TEXT PASSAGE: Begin

Homework 3

Due: Friday, September 22, 11:00am on Canvas

Instructions:

  • Download the HW 3 template, and open the template (a Quarto document) in RStudio.
  • Put your name in the file header
  • Click Render
  • Type all code and answers in the document (using ### for section headings and #### for question headings)
  • Render early and often to catch any errors!
  • When you are finished, submit the final rendered HTML to Canvas

Code guidelines:

  • If a question requires code, and code is not provided, you will not receive full credit
  • You will be graded on the quality of your code. In addition to being correct, your code should also be easy to read
    • No magic numbers
    • Use descriptive names for your variables
    • Set seeds where needed
    • Comment code
    • If a block of code is being called multiple times, put it in a function

Resources: In addition to the class notes and activities, I recommend reading the following resources:

More practice with functions

Neural networks are a way to learn complex prediction models. Fundamentally, a neural network works by passing input data through a series of nodes; the output of one layer of nodes is the input for the next layer. Each time the data goes through a node, an activation function is applied to transform the output (this allows the network to model nonlinear relationships).

Common activation functions include the ReLU (rectified linear unit):

\[f(x) = \begin{cases} x & x > 0 \\ 0 & x \leq 0 \end{cases}\] and the leaky ReLU, with parameter \(a\):

\[f_a(x) = \begin{cases} x & x > 0 \\ a \cdot x & x \leq 0 \end{cases}\] Indeed, the ReLU could be considered a special case of the leaky ReLU with \(a = 0\).

Here is an implementation of the ReLU function in R:

relu <- function(x){
  if(x > 0){
    return(x)
  } else {
    return(0)
  }
}

This relu function works for single inputs:

relu(1)
## [1] 1
relu(-1)
## [1] 0

However, it does not work for vectors of length greater than 1:

relu(c(1, -1))
## Error in if (x > 0) {: the condition has length > 1

The issue here is that if(x > 0) in the if...else... statement is not vectorized. That is, R is expecting a single true or false, not a vector. As in HW 2, to vectorize this function we can use the ifelse function (which IS vectorized).

Question 1

Re-write the relu function above, using the ifelse function, so that relu can be applied to vectors.

Question 2

Adapt your relu function from Question 1 to create a new function, leaky_relu, which takes TWO inputs, \(x\) and \(a\), and returns \(f_a(x)\) as defined above. Make \(a = 0\) the default value.

Practice with lists

In class, we learned about lists as a hierarchical structure for storing data. In these questions, we will practice more with lists and list indexing.

Question 3

Create a list, x, such that:

  • x[[2]][[1]] stores the function rnorm. So, x[[2]][[1]](3) should sample 3 numbers from a \(N(0, 1)\) distribution.
  • x[[1]] stores the function rexp. So, x[[1]](3) should sample 3 numbers from an Exponential distribution with rate 1.

TEXT PASSAGE: End
SOURCE MATERIAL: Begin

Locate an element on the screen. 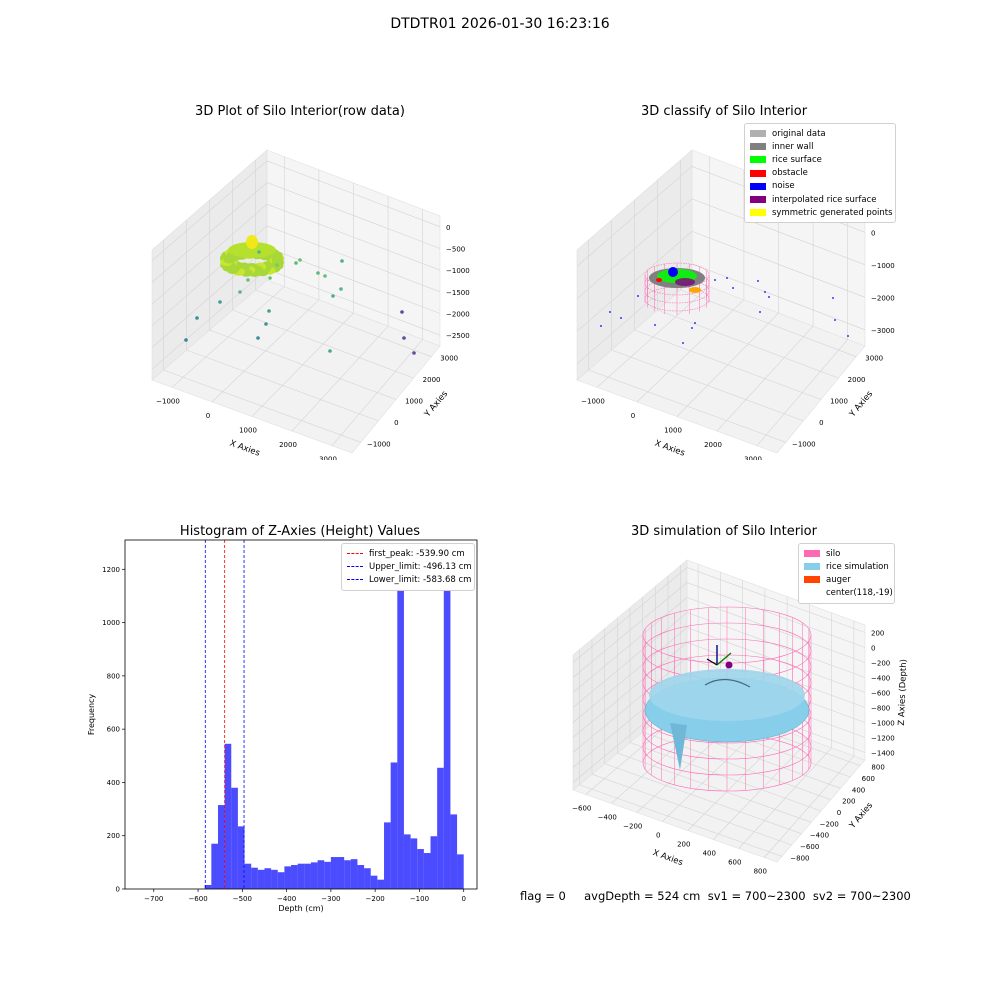 The image size is (1000, 1000). raw-x-tick-label: 3000 is located at coordinates (328, 458).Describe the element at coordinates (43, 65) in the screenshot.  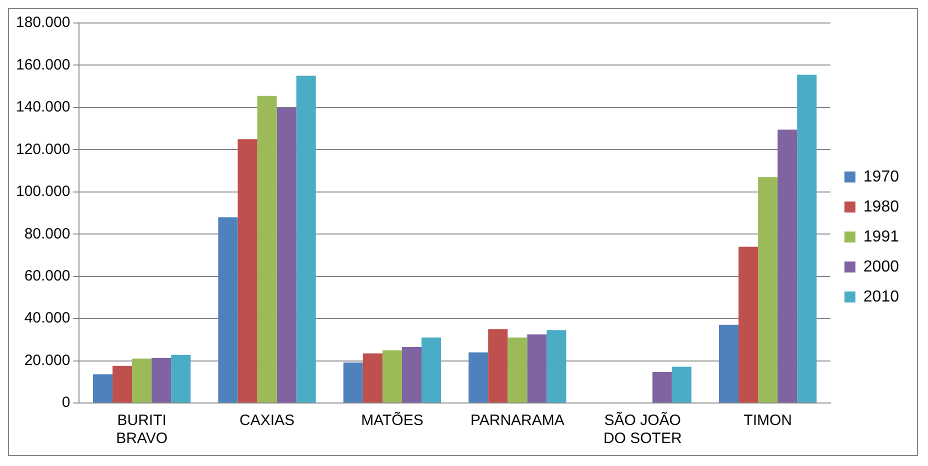
I see `y-tick-label: 160.000` at that location.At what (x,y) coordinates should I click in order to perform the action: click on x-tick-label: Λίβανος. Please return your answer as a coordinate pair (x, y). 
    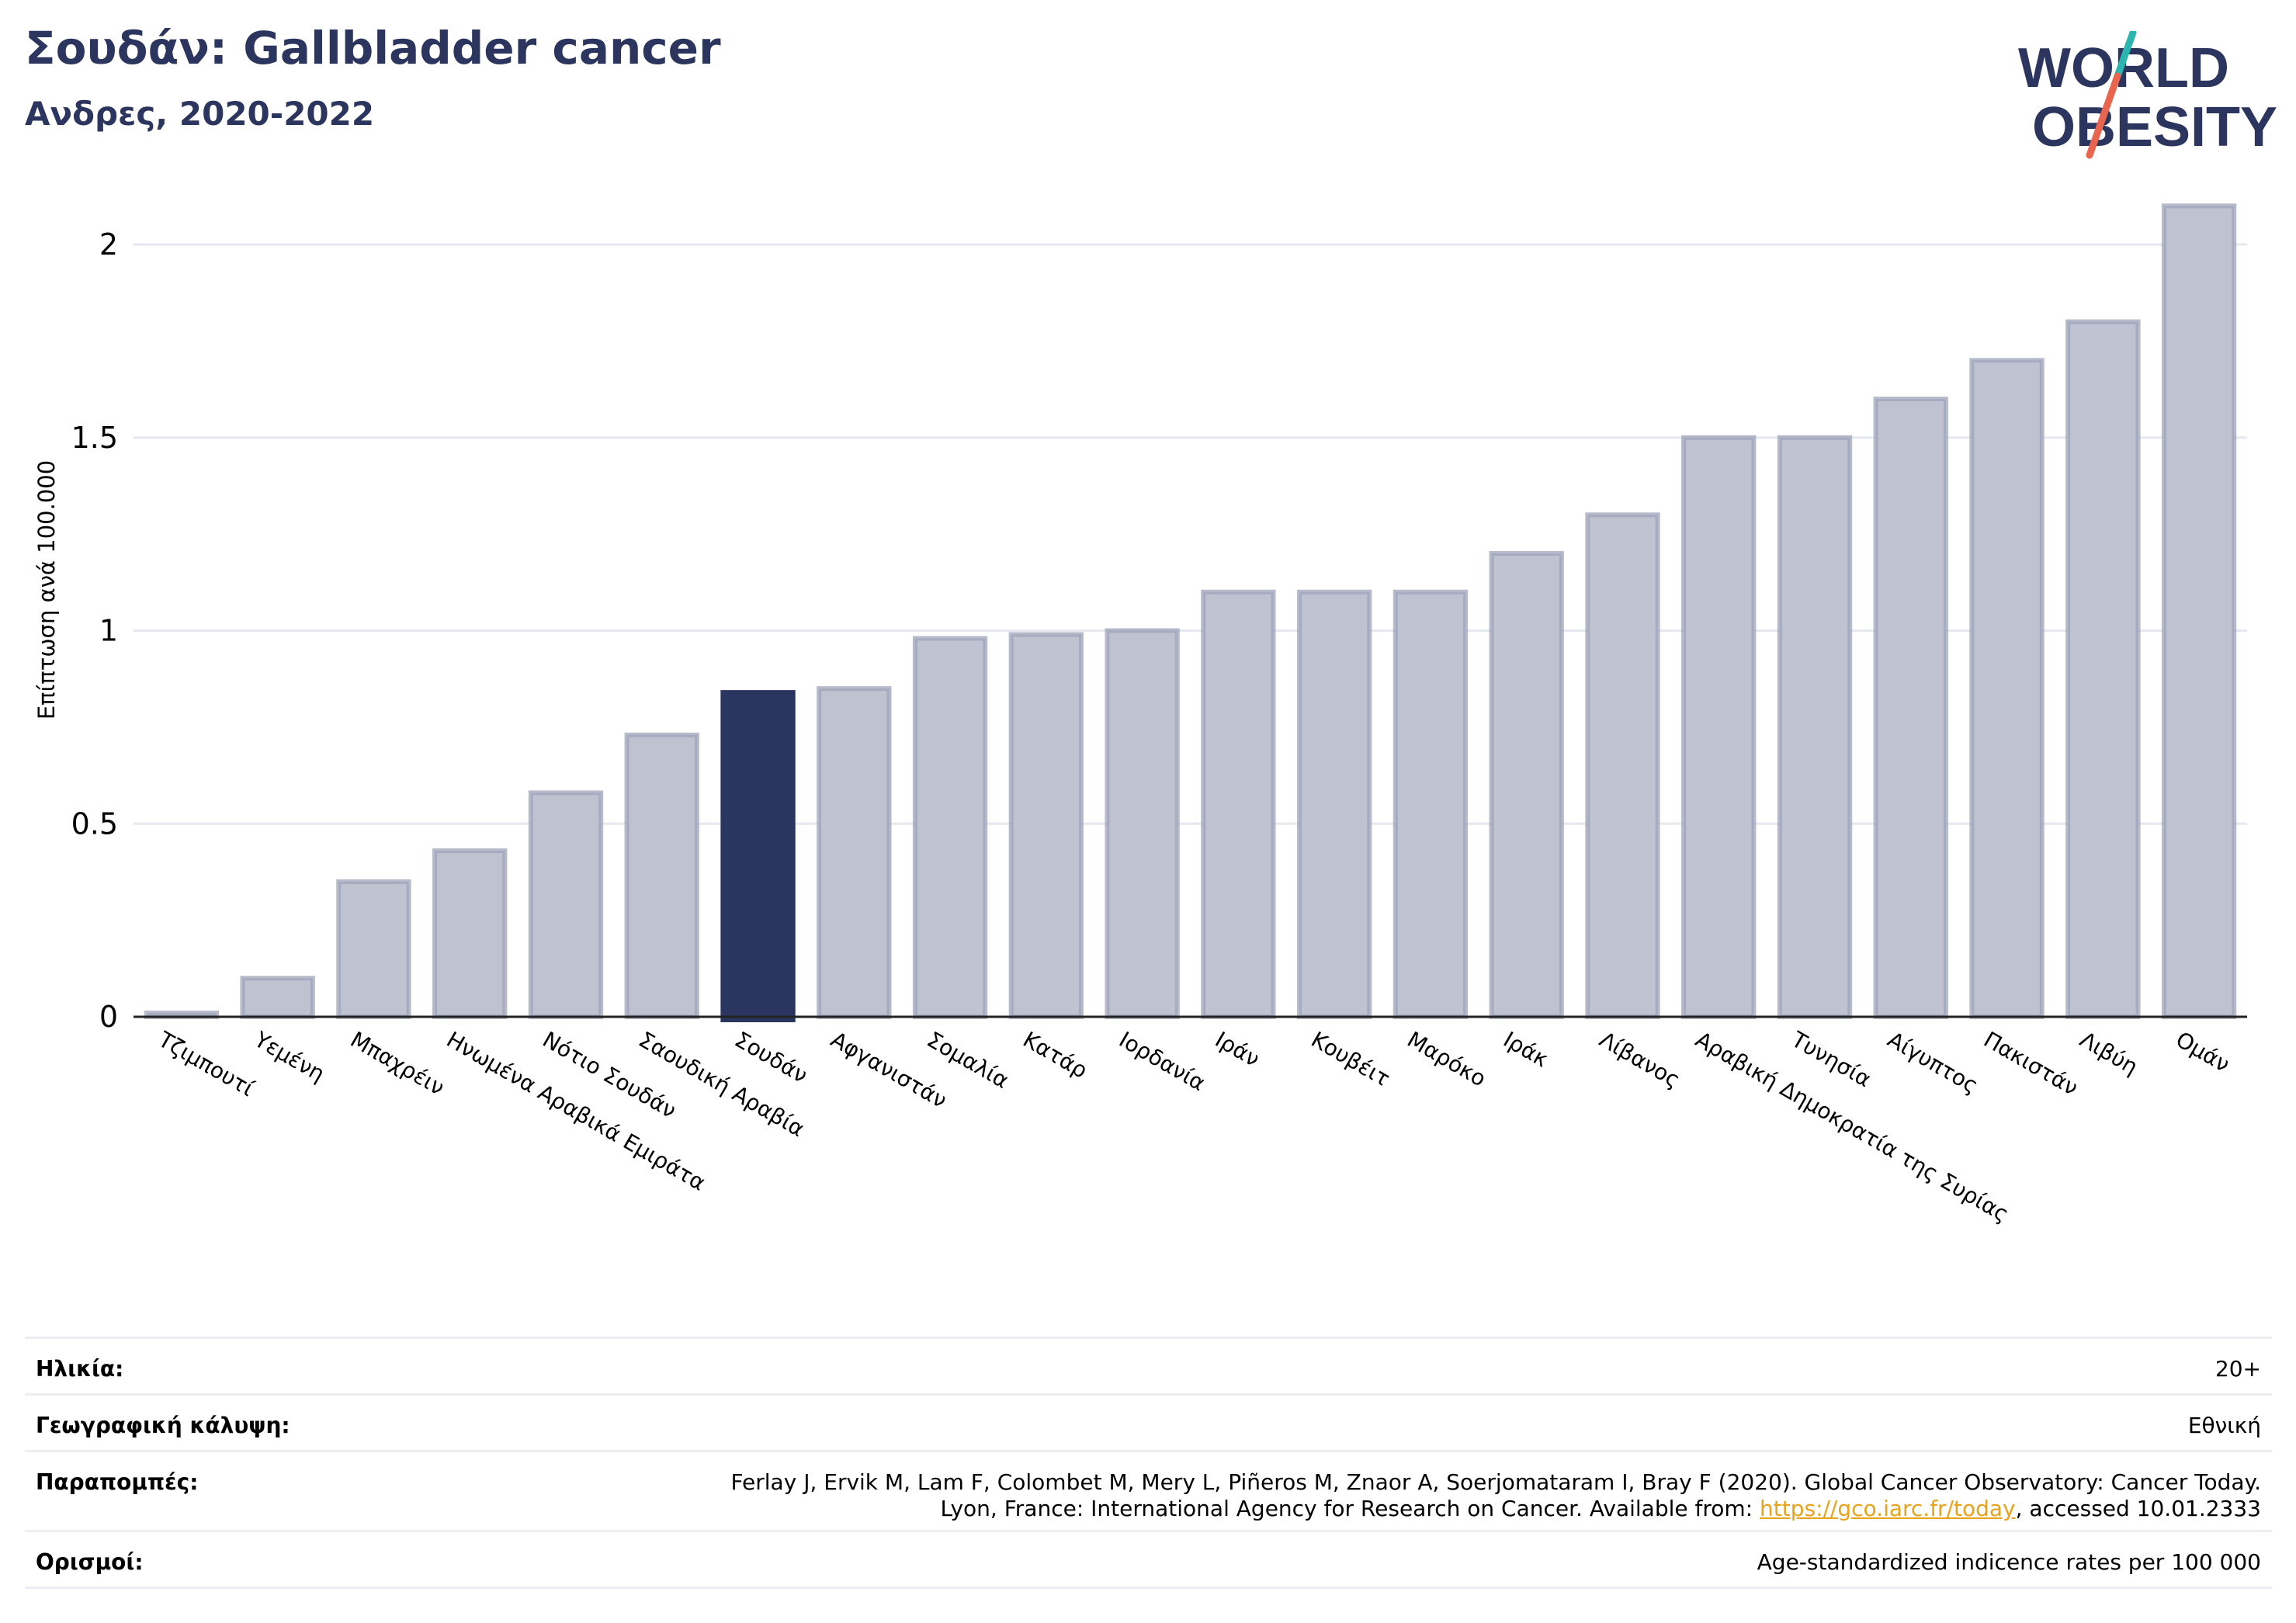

SOURCE MATERIAL: End

## WORK TASK 1:
In the R homework assignment above, which function is recommended for vectorizing relu?
## WORK TASK 2:
Continue the R homework assignment from where it stops.

## RESPONSE 1:
The ifelse function.

## RESPONSE 2:
  • x[[3]][[1]] stores an anonymous function which samples from a \(\chi^2_2\) distribution. So, x[[3]][[1]](3) should sample 3 numbers from a \(\chi^2_2\) distribution.

Logistic regression

As you learned in STA 112, linear regression is used with quantitative responses, whereas logistic regression is used for binary responses (\(Y_i = 0\) or \(1\)). In particular, if \(\pi_i = P(Y_i = 1)\), then a simple logistic regression model (with explanatory variable \(X_i\)) is \[\log \left( \frac{\pi_i}{1 - \pi_i} \right) = \beta_0 + \beta_1 X_i\]

As an example, consider a dataset of 3402 pitches thrown by MLB pitcher Clayton Kershaw in the 2013 season. The data is contained in the Kershaw data set, in the Stat2Data R package. We will focus on two specific variables for each pitch:

  • Result: a negative result (a ball or a hit), or a positive result (a strike or an out)
  • EndSpeed: the speed at which the ball crossed home plate (in mph)

Our goal is to investigate the relationship between pitch speed and result. We can fit a logistic regression model, with EndSpeed as the explanatory variable and Result as the response:

library(tidyverse)
library(Stat2Data)
data("Kershaw")

log_reg <- glm(Result ~ EndSpeed, family = binomial, data = Kershaw)
summary(log_reg)
## 
## Call:
## glm(formula = Result ~ EndSpeed, family = binomial, data = Kershaw)
## 
## Coefficients:
##              Estimate Std. Error z value Pr(>|z|)    
## (Intercept) -1.432279   0.488616  -2.931 0.003375 ** 
## EndSpeed     0.023360   0.006019   3.881 0.000104 ***
## ---
## Signif. codes:  0 '***' 0.001 '**' 0.01 '*' 0.05 '.' 0.1 ' ' 1
## 
## (Dispersion parameter for binomial family taken to be 1)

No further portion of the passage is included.